* **Directions for this task**
When a line of the entries contains "computer", please list that line.

* **Entries provided**
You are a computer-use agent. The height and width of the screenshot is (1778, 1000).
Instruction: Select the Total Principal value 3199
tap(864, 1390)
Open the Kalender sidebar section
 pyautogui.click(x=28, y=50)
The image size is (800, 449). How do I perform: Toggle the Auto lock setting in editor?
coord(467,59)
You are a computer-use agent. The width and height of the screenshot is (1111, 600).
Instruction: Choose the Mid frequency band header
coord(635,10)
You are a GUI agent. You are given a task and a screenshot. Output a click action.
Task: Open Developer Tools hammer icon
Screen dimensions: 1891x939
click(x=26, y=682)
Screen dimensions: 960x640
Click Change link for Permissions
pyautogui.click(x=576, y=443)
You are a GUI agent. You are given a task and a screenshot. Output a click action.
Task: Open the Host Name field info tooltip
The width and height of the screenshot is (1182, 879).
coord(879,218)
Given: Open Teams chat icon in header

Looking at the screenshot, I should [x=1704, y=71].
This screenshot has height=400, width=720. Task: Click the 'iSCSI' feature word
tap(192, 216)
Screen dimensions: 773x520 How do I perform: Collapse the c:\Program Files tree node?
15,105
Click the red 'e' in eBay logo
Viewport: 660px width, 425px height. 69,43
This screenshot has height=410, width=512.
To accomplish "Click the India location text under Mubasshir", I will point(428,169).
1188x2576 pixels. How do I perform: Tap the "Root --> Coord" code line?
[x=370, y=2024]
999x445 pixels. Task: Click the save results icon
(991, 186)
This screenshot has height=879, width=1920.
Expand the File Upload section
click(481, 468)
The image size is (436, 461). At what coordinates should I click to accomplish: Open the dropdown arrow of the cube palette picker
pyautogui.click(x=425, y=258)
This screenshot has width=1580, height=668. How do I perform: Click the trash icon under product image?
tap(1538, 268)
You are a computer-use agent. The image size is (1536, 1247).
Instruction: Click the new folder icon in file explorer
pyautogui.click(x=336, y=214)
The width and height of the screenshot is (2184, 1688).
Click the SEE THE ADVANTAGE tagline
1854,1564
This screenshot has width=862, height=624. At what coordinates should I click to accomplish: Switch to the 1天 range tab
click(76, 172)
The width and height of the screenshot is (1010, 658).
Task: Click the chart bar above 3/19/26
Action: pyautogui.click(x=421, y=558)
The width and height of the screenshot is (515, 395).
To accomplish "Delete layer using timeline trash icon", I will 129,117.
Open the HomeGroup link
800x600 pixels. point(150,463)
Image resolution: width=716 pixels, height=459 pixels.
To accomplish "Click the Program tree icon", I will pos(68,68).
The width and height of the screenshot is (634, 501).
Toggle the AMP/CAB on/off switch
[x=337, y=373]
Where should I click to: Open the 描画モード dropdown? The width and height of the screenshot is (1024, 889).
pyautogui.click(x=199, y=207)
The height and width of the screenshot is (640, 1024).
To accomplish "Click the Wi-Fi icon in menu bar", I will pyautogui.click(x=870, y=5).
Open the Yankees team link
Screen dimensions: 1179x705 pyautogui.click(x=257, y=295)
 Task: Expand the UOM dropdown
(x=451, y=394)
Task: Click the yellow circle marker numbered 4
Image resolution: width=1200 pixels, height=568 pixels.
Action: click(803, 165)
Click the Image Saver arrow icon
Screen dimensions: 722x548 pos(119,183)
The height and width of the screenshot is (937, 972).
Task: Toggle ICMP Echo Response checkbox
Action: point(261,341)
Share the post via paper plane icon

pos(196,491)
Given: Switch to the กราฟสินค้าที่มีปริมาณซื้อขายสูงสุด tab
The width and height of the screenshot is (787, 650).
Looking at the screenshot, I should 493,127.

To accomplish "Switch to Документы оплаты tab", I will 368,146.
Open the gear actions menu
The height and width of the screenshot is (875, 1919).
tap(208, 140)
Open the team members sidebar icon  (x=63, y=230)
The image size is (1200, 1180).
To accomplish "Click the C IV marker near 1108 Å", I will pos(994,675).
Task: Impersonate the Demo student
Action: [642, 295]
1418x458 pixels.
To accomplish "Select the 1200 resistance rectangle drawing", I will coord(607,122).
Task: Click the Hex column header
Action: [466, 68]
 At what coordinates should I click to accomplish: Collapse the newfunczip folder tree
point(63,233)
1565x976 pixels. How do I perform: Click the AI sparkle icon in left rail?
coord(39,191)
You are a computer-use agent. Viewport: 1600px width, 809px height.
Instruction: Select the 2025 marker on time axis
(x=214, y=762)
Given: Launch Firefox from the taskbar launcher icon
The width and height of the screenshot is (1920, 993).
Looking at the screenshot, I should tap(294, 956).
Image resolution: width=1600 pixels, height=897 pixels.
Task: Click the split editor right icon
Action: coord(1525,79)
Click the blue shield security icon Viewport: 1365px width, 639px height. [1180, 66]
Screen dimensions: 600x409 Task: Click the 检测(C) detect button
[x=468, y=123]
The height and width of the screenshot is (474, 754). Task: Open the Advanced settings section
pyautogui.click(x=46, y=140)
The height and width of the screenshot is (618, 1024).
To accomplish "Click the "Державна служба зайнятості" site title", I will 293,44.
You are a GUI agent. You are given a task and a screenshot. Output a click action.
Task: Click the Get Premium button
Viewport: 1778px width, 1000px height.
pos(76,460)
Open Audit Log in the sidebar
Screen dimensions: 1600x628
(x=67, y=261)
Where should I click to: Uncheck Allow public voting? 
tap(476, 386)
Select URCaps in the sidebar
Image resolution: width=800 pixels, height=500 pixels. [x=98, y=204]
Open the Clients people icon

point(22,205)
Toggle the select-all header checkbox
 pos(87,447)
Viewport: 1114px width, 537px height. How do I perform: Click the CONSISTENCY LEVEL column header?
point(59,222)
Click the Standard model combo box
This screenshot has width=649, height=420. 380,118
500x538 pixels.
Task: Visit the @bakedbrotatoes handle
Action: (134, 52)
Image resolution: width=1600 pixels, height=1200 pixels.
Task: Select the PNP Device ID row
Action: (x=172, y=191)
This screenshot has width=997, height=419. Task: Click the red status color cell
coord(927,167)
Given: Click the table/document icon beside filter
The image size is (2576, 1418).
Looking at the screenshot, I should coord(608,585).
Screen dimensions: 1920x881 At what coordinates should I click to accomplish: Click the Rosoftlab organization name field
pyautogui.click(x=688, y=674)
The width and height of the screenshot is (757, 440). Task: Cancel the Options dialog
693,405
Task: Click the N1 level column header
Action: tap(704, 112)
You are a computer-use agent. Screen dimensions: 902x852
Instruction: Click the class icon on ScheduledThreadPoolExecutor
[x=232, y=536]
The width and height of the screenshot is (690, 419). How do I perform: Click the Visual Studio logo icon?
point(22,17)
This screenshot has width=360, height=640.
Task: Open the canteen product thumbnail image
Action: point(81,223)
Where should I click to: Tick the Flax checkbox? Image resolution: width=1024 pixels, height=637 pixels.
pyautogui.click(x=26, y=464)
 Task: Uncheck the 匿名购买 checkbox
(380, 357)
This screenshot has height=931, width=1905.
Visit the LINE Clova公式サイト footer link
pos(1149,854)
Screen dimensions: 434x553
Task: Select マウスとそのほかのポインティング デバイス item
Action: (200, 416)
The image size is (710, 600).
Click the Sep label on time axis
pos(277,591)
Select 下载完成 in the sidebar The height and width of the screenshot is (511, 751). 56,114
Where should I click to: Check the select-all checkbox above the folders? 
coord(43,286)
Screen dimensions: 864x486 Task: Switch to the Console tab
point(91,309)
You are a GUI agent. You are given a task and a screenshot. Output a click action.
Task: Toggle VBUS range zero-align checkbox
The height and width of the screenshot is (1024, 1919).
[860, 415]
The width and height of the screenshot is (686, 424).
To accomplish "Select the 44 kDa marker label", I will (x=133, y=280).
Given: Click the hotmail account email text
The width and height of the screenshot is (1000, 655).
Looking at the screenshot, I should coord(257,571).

* **Answer section**
You are a computer-use agent. The height and width of the screenshot is (1778, 1000).
You are a computer-use agent. The width and height of the screenshot is (1111, 600).
You are a computer-use agent. The image size is (1536, 1247).
You are a computer-use agent. Viewport: 1600px width, 809px height.
You are a computer-use agent. Screen dimensions: 902x852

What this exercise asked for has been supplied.